II. UNE RÉGION PRISE EN TENAILLE ENTRE DEUX MENACES

Les pays du golfe de Guinée doivent affronter deux principaux types de menaces , qui viennent potentiellement « percuter » leur potentiel de prospérité et de stabilité : les unes en provenance de l'Océan, les autres de l'intérieur du Continent . Au large des côtes de la façade atlantique, la menace est triple : la piraterie, la pêche illégale et le trafic de drogue . Du côté de l'intérieur des terres, la progression du djihadisme inquiète tous les pays de la région.

A. LA PIRATERIE : UN PHÉNOMÈNE EN RÉGRESSION SUR LEQUEL IL FAUT RESTER VIGILANT

Le golfe de Guinée est devenu, dans les années 2010, la première région au monde pour ce fléau, avec plus de cent incidents par an. Les enlèvements avec demande de rançon ont progressivement remplacé les vols de pétrole lorsque le prix de celui-ci a diminué. Selon les armateurs français, la piraterie est très coûteuse aussi bien en frais d'assurance que de sécurisation des navires, dans cette zone où passent plus de 1 500 navires par jour.

1. Des efforts locaux et régionaux importants

Comme l'ont rappelé deux résolutions du conseil de sécurité des Nations unies, c'est d'abord la responsabilité des États de la région de sécuriser leur domaine maritime. De fait, ceux-ci s'y efforcent, individuellement mais aussi collectivement, dans le cadre de l'Union africaine et surtout, au niveau régional, de l'architecture de Yaoundé . Celle-ci, mise en place en 2013, consiste en un dispositif assez complexe, avec plusieurs instances régionales sur divers niveaux. Le bilan de ce dernier dispositif est mitigé , car les pays membres restent assez jaloux de leurs prérogatives de souveraineté et font face à de tels problèmes à l'intérieur de leurs frontières qu'il leur est difficile de consacrer des moyens massifs à la sécurité maritime. L'harmonisation des législations, indispensable pour mieux réprimer la piraterie, accuse ainsi un certain retard.

2. Corymbe, une opération de sécurisation au long cours

Deuxième niveau d'intervention contre la piraterie : l'opération Corymbe de la Marine nationale française, mise en oeuvre depuis plus de trente ans, en coordination avec les forces françaises prépositionnées dans la région (Sénégal, Côte d'Ivoire et Gabon). Dans le cadre de cette opération remarquable se déroule un travail de coopération et d'exercices communs de grande ampleur avec les marines des pays partenaires - comme en témoignait cette année la présence à Lagos, lors de la visite de la mission, du porte hélicoptère amphibie (PHA) Tonnerre . Corymbe inclut également des actions de formation au profit des marines locales, mais aussi des opérations d'arraisonnement menées contre les pirates. Corymbe peut s'appuyer sur des outils uniques comme le MICA Center hébergé à Brest, qui veille en continu sur le trafic maritime et, en cas d'attaque, alerte les marines des pays concernés de la région.

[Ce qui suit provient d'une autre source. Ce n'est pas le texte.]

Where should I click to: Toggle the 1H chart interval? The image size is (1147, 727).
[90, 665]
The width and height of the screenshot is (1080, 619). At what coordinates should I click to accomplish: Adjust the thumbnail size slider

Il existe enfin, au niveau de l'Union européenne, une « Présence maritime coordonnée » combinant les moyens navals européens disponibles au profit des pays riverains. En effet, d'autres pays européens sont présents dans la région avec des navires militaires et contribuent ainsi à la lutte contre la piraterie.

3. Poursuivre les efforts malgré une diminution peut-être conjoncturelle des faits de piraterie

Il semble exclu de mettre en place dans le golfe de Guinée une opération de type Atalante , solution parfois évoquée pour porter un coup fatal à la piraterie comme ce fut le cas dans le golfe d'Aden, car la situation est ici très différente. En effet, contrairement à la Somalie en 2009, les États de la zone ne sont pas des États faillis. Par ailleurs, le golfe d'Aden est un « rail de navigation » où les navires de commerce peuvent être protégés en convois. Au contraire, dans le golfe de Guinée, les routes maritimes sont diverses et les navires très dispersés.

Par ailleurs, au moment où la mission a lancé ses travaux, un fait inattendu s'était produit depuis environ un an : le nombre d'attaques de piraterie avait radicalement diminué, passant de 115 incidents en 2020 à 52 en 2021, et seulement 16 entre janvier et juin 2022 . Les spécialistes entendus par la mission ne doutent pas du rôle des actions de sécurisation maritime dans cette évolution. Néanmoins, ils n'y voient pas le facteur déterminant, celui-ci étant plutôt à rechercher du côté de la politique intérieure nigériane. En effet, les troubles politiques et sociaux majeurs intervenus dans ce pays, au sein du delta du Niger, ont sans doute joué un rôle essentiel dans le développement de la piraterie dans les années 2010. Inversement, l'approche de l'élection présidentielle au Nigeria (février 2023) a probablement un lien avec un double phénomène : la diminution des attaques de piraterie et l'augmentation massive du pillage des oléoducs à terre, 80% de la production étant désormais pillée, ce qui a conduit les majors pétroliers à abandonner progressivement leur activité on-shore au profit de la seule exploitation des ressources off-shore.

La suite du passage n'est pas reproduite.